■ Выбранный фрагмент
№5, 1976/Публикации. Воспоминания. Сообщения

Двое из «старой гвардии»

Мало кому в Ленинграде известно, что есть на Петроградской стороне, невдалеке от речки Карповки и Кировского проспекта, маленькая тихая улочка, ничем внешне не примечательная. Но моему сердцу она говорит о многом, и не столько потому, что называется она улицей Литераторов (а название это – старое, еще дореволюционное), сколько оттого, что стоит на ней совсем скромный двухэтажный дом, в котором жил многие годы замечательный русский писатель Алексей Павлович Чапыгин.

В этом доме – он стоит в глубине довольно обширного двора-сквера и виден с улицы сквозь решетку ограды – бывал в середине 30-х годов и я. Дом это не совсем обычный. Где-то в начале века он был сооружен на средства Литературного фонда, жили в нем одинокие русские литераторы, не имевшие другого крова, а в советские годы, кажется, – только уже их потомки, и Чапыгин был там, пожалуй, единственной заметной фигурой.

Привел меня к нему и познакомил с ним один из моих литературных наставников – Павел Терентьевич Журба, состоявший с Чапыгиным в дружеских отношениях; привел не случайно: меня тогда – то был 1935 год – интересовали и волновали проблемы исторической художественной прозы.

■ Задание
Пожалуйста, выпишите дословно из фрагмента выше часть текста между словами "Привел меня к" и "исторической художественной прозы.", включая их.

■ Исходные данные

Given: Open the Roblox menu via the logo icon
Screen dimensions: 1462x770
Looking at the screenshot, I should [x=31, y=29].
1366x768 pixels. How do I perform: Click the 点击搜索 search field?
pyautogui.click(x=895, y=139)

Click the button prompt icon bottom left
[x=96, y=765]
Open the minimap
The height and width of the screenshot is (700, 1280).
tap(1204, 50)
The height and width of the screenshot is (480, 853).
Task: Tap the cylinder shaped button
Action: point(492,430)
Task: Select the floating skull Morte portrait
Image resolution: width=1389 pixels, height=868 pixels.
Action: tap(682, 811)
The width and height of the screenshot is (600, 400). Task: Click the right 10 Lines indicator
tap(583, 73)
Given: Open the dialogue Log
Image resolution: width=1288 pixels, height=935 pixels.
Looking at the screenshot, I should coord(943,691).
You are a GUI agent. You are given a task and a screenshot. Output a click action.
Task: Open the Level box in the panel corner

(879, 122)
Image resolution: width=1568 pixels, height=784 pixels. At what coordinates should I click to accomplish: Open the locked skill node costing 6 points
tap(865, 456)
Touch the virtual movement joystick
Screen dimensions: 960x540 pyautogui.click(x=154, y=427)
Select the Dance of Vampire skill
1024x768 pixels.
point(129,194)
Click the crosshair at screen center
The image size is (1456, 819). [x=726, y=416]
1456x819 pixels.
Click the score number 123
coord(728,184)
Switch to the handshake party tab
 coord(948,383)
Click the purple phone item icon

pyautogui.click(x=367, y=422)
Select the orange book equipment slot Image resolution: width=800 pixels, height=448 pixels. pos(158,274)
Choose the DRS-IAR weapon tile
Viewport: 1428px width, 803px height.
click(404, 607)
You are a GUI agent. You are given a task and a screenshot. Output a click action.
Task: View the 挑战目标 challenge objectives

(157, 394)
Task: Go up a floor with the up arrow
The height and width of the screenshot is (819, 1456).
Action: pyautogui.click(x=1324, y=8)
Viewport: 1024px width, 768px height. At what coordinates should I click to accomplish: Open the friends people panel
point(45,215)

■ Ответ к заданию
Привел меня к нему и познакомил с ним один из моих литературных наставников – Павел Терентьевич Журба, состоявший с Чапыгиным в дружеских отношениях; привел не случайно: меня тогда – то был 1935 год – интересовали и волновали проблемы исторической художественной прозы.